An additional problem associated with existing cervical traction devices is the unsafe condition that can be created during a power interruption. The clutch-operated motors used with most cervical traction devices completely disengage when power to the motor is interrupted. For a patient undergoing cervical treatment, the rapid relaxation of the cervical distraction force could be painful and cause injury. It would be much preferred to be able to slowly relax the cervical distraction force in the event of a power loss.

A need therefore exists for an improved cervical traction device that eliminates the flexible power transfer equipment associated with existing cervical traction devices. A need further exists for a cervical traction device that does not require use of an outsized and remotely located motor that is used for lower vertebral distraction. Finally, a need exists for a cervical traction device that allows gradual reduction in the cervical distraction force in the event of a power loss or interruption.

BRIEF SUMMARY OF THE INVENTION

A cervical traction device having a base, a cervical force application member, and a motor is provided to apply a force to a cervical vertebra of a person. The cervical force application member is mounted such that it is movable relative to the base, and the motor is operably attached to the cervical force application member by a direct drive system for applying the force to the person's head. The use of a direct drive system eliminates flexibility associated with the power transfer systems of traditional cervical traction devices. The direct drive system greatly improves the amount of control available to the therapist directing the application of the force.
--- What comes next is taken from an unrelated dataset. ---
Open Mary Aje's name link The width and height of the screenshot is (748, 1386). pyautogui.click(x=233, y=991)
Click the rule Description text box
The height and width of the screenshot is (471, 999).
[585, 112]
The motor of the cervical traction device is preferably a stepper motor. The stepper motor allows greater incremental control of the cervical distraction forces being applied to the patient. The stepper motor also prevents immediate disengagement of the cervical distraction forces in the event of a power interruption to the motor. When power is interrupted, the stepper motor gradually steps down, which slowly releases the force being applied to the cervical vertebra of the patient.
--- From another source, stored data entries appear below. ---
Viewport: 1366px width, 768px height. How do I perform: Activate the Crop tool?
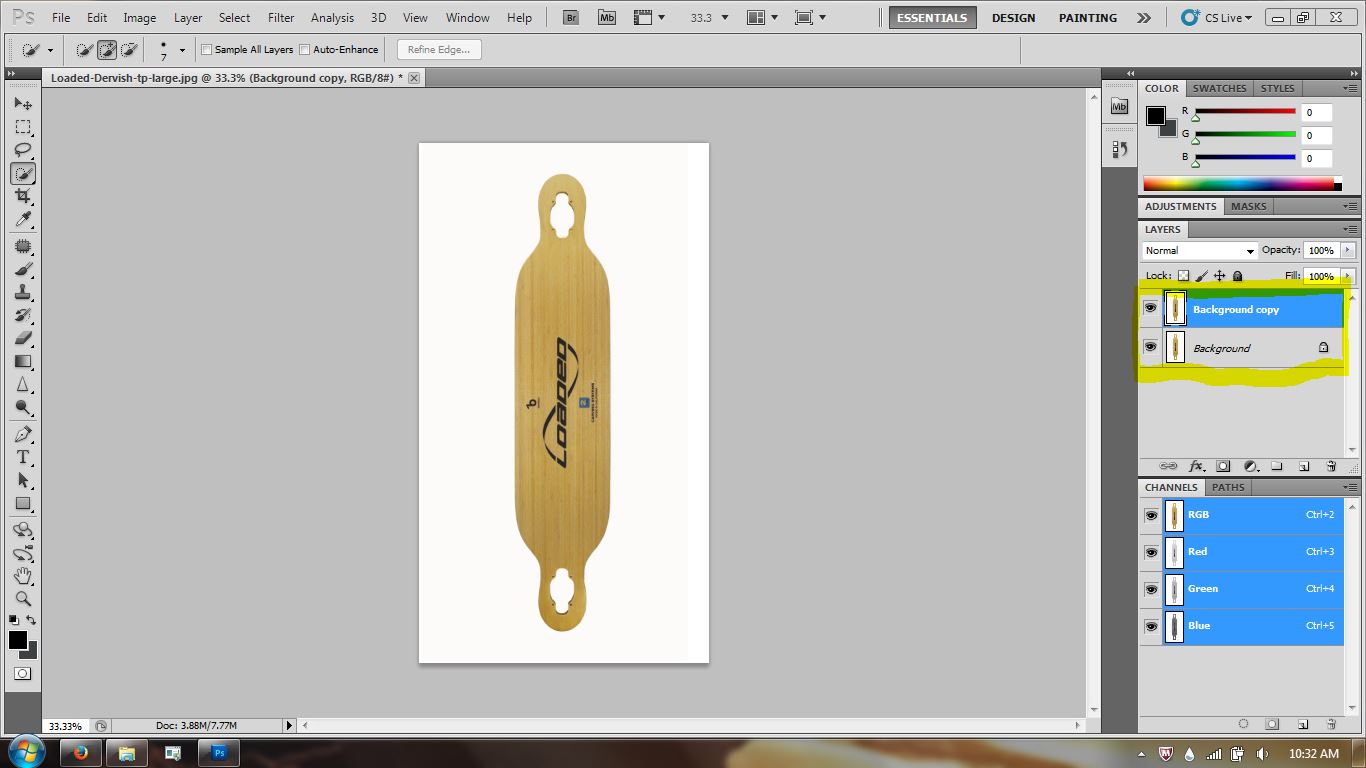(x=22, y=196)
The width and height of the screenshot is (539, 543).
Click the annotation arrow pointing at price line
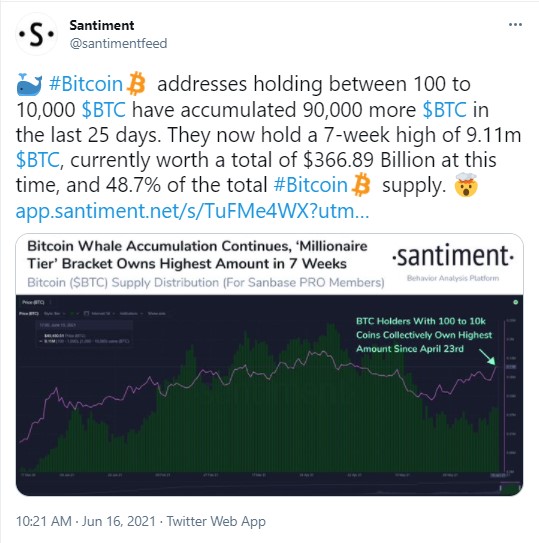pos(487,357)
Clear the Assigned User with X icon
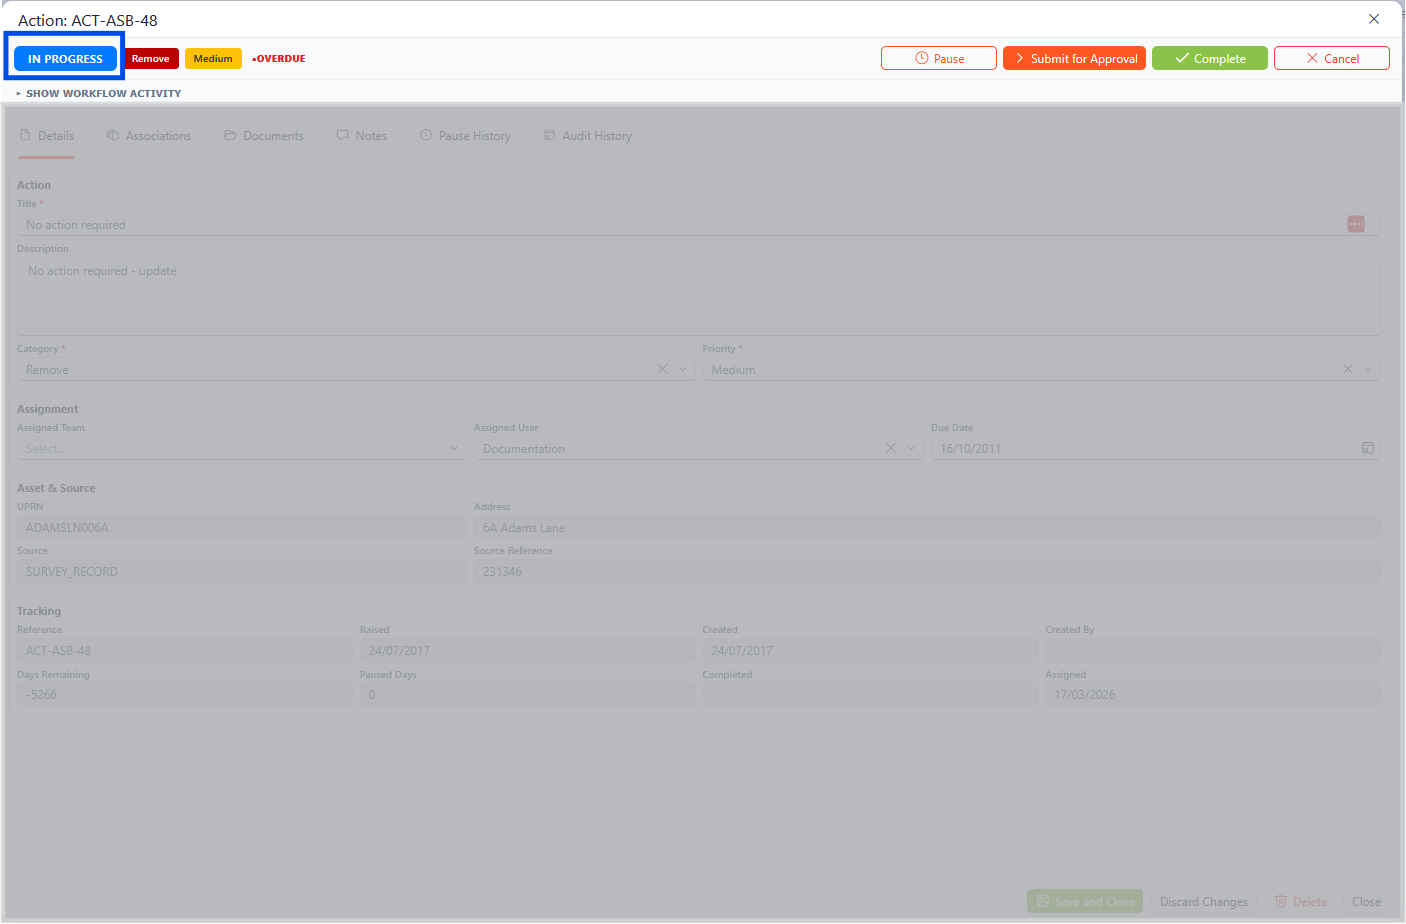1406x924 pixels. 890,449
A cervical traction device according to the present invention may also include driving means for applying a force and direct drive means, coupled to said driving means, for applying the force to a cervical vertebra of a person's neck. Additionally, signal means may be electrically connected to said driving means for signaling said driving means to apply the force. Feedback means may be coupled to said driving means for monitoring the application of force, and safety disengagement means may be coupled to said driving means for stopping said application of force.

A vertebral distraction apparatus according to the present invention may include a bed, a first motor for applying a lower vertebral distraction force to a person, a cervical force application member, and a second motor for applying a cervical distraction force to the cervical force application member. The second motor may be a stepper motor connected by a direct drive system to the cervical force application member. A strain gauge may be connected to the second motor for monitoring the cervical distraction force.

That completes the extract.